**REQUIRED ACTION:** The answer must be an exact reproduction of the lines from the start of the records below through the line containing "Save Your Amazing", and nothing more.

**DATA EXCERPTS:**
+---+

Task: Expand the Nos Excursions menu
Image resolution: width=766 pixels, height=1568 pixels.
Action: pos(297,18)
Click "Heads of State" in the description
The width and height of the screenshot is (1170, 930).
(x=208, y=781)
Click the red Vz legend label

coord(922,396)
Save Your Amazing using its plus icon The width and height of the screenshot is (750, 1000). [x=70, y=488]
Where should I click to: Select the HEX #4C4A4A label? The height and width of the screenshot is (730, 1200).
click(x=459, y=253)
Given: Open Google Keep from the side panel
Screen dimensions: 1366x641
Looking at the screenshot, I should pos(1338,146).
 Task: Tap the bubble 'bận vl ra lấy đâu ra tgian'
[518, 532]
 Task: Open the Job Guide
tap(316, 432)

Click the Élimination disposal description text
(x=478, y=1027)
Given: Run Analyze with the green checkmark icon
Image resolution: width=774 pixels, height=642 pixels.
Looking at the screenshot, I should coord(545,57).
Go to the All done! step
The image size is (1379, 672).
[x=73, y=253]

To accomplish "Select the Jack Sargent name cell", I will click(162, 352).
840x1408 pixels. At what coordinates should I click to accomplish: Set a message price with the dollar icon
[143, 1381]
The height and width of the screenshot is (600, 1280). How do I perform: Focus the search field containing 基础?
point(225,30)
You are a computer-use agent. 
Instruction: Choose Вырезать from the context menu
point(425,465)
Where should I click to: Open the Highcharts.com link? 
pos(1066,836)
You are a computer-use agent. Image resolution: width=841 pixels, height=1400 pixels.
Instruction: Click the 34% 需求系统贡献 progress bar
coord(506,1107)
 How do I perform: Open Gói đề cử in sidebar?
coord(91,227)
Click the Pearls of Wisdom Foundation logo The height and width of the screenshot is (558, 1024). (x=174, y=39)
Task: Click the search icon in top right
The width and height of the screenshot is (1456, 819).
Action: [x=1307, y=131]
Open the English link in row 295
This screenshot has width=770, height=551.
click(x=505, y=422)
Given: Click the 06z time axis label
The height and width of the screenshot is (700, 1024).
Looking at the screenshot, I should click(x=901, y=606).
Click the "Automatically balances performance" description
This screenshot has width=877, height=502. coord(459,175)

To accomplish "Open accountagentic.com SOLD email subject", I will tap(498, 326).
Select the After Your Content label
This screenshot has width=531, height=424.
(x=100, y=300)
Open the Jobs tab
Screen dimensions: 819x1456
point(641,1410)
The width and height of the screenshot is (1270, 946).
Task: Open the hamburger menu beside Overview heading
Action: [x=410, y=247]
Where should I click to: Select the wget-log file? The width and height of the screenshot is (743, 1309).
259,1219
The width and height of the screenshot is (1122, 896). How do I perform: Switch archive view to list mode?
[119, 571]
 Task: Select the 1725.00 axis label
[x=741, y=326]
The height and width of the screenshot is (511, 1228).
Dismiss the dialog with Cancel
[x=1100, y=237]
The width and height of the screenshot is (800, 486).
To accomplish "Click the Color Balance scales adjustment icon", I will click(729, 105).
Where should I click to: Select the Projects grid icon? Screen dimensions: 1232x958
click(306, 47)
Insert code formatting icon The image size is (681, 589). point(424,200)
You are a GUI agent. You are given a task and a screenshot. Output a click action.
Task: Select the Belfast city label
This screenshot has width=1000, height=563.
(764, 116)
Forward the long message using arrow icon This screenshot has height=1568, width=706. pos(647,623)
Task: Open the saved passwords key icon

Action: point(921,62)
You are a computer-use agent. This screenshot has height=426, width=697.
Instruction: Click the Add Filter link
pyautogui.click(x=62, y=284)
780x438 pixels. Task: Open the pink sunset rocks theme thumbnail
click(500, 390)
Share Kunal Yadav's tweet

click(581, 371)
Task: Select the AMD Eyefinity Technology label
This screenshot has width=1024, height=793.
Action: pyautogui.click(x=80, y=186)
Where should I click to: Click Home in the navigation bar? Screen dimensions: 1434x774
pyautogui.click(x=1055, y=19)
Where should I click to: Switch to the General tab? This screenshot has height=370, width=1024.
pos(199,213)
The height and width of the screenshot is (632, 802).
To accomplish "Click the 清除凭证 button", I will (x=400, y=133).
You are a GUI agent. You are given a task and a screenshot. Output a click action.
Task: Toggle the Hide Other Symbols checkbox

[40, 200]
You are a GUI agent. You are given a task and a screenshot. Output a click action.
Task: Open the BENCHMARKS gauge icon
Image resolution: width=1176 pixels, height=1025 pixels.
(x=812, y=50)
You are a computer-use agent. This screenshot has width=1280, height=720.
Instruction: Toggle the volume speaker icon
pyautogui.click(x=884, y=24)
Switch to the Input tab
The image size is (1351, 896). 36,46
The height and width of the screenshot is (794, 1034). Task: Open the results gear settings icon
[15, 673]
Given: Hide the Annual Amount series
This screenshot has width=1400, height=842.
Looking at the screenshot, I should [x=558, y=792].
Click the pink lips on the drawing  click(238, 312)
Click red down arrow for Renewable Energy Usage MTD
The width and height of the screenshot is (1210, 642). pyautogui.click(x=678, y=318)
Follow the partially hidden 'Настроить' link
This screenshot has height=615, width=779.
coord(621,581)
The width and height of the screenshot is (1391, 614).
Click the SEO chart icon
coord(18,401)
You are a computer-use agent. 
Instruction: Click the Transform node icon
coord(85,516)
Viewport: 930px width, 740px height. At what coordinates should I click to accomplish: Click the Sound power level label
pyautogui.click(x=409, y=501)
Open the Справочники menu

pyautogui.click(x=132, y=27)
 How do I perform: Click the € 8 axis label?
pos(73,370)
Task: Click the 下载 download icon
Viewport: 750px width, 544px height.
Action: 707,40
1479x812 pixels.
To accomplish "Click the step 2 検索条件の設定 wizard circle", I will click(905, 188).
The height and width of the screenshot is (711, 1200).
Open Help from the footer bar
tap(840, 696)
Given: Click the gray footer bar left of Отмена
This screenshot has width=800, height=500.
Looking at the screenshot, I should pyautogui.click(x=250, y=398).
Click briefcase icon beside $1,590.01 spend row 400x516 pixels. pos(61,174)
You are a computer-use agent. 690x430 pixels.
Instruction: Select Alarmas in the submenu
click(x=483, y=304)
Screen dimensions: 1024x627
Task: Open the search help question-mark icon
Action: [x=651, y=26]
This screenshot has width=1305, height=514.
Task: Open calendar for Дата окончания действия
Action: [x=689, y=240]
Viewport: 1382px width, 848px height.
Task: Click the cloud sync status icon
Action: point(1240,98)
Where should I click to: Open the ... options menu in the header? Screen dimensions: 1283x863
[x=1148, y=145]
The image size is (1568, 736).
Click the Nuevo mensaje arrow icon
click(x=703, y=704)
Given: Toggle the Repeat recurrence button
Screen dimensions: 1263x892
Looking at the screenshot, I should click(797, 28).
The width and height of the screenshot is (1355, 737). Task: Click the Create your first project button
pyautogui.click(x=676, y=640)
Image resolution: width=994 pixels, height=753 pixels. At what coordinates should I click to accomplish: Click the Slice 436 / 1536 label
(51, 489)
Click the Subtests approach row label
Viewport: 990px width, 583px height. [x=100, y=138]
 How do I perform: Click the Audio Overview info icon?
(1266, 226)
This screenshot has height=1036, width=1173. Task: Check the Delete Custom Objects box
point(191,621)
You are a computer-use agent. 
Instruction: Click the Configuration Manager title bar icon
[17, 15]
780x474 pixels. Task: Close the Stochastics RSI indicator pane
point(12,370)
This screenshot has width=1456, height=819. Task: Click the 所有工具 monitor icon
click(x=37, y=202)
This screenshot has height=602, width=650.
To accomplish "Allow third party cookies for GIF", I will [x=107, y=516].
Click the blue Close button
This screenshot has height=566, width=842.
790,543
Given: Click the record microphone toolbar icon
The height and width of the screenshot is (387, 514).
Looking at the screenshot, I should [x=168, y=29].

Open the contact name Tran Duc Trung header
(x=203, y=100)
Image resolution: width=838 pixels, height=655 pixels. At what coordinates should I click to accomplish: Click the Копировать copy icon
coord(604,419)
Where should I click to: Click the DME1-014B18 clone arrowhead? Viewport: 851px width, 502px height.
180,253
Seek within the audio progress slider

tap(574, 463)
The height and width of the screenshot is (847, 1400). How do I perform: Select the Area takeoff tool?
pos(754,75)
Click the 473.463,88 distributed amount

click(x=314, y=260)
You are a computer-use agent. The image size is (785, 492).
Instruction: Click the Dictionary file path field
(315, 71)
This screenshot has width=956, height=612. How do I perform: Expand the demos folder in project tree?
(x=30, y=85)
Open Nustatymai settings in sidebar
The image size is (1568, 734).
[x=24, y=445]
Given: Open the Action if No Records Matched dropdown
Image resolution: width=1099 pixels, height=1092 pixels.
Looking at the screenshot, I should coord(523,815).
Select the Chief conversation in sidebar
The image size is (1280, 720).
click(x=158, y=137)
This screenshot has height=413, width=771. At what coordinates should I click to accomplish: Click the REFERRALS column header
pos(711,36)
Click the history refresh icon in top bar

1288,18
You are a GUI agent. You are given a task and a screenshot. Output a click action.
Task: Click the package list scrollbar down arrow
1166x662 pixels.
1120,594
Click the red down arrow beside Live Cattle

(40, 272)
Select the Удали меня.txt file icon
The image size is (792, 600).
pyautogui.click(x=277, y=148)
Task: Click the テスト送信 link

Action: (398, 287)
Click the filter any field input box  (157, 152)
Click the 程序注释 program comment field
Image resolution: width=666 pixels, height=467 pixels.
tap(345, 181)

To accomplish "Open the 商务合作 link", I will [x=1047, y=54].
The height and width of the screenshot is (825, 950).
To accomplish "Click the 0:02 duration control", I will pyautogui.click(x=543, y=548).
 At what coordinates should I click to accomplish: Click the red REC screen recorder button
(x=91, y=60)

+---+

**RESULT:**
Task: Expand the Nos Excursions menu
Image resolution: width=766 pixels, height=1568 pixels.
Action: pos(297,18)
Click "Heads of State" in the description
The width and height of the screenshot is (1170, 930).
(x=208, y=781)
Click the red Vz legend label

coord(922,396)
Save Your Amazing using its plus icon The width and height of the screenshot is (750, 1000). [x=70, y=488]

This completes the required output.